I’m not sure what put me on a vampire kick, but here we are. Silvia Moreno-García’s Certain Dark Things presents an interesting take on the vampire mythos. The premise of the story is that the mundane world learned that vampires were real some fifty years ago. At that point, the various nations took steps to either contain the monsters or expel them outright. For various reasons, many of these banished bloodsuckers ended up in Mexico, where the anti-vampire laws were more lenient than most places, and European-style vampires are now running Mexico’s drug cartels in competition with the tlahuelpocmimi, the indigenous vampires of Aztec culture.
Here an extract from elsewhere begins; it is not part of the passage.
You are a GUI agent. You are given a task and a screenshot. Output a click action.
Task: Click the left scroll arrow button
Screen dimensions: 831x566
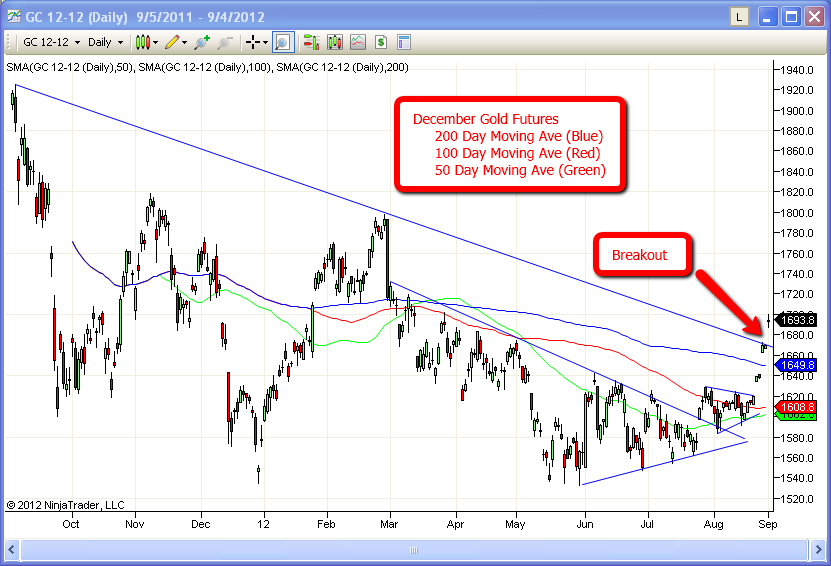point(13,550)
The story begins as Atl, the last surviving member of a powerful family of tlahuelpocmimi, is on the run after a deadly altercation with the Necros, vampires of the clan that had recently massacred her family. She flees to Mexico City, the lone ostensibly vampire-free stronghold in the country, where she meets a street kid named Domingo. The novel plays out as Atl and Domingo evade hostile forces both human and superhuman in a quest to find a place of refuge. As might be expected, the two grow in affection for each other, though there remains the nagging sense that their relationship might bring complications to Atl—and prove deadly for Domingo. You see, Moreno-García humanizes her vampires, but they’re still ultimately monsters. At one point, an ancient vampire warns Domingo, “We are our hunger.” Indeed.
The novel is well written, the characters believable, the near-future world fascinating. I especially appreciate how Moreno-García played with varying vampire legends from around the globe. There are ten known vampire species in this world: European, African, Indian, Chinese, and of course Mexican. Three of them are most involved in the plot, although about half of them at least get a mention at some point. (She describes all ten in an appendix, but I found this a bit of a letdown. If you’re not going to put them in the story and you don’t have plans for a sequel, why the info dump?)
Moreno-García takes some liberties with vampire mythology—they’re all living members of a distinct human species, and as much as possible their special powers and weaknesses are described in scientific terms—but she does this creatively, not haphazardly. She has obviously done her research, and it shows.
If you like vampire stories at all, you owe it to yourself to give Certain Dark Things a look.